I’ve always loved this line from Steinbeck (East of Eden) on the raucous brand of revivalistic Christianity that sought to “save” the American West.

Somehow it manages to be both an insult and a compliment.

They fought the devil, no holds barred, boots and eye-gouging permitted. You might get the idea that they howled truth and beauty the way a seal bites out the National Anthem on a row of circus horns. But some of the truth and beauty remained, and the anthem was recognizable.

The churches, bringing the sweet smell of piety for the soul, came in prancing and farting like brewery horses in bock-beer time…

The sectarian churches came in swinging, cocky, and loud and confident. … The sects fought evil, true enough, but they also fought each other with a fine lustiness. … And each for all its bumptiousness brought with it the same thing: the Scripture on which our ethics, our art and poetry, and our relationships are built.
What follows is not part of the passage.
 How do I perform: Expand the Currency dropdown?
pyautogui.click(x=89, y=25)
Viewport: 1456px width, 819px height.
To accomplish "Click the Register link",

they brought music—maybe not the best, but the form and sense of it. And they brought conscience, or, rather, nudged the dozing conscience. They were not pure, but they had a potential for purity, like a soiled white shirt (East of Eden, ch. 19:1).

It is far easier to (1) see only the church’s stains, or to (2) excuse those blemishes without recognizing their full seriousness.

Steinbeck does neither.

In his view, even this prancing, fighting, farting form of frontier Christianity had value; because while the “players” were often misguided, there was enough truth and beauty to make the anthem recognizable.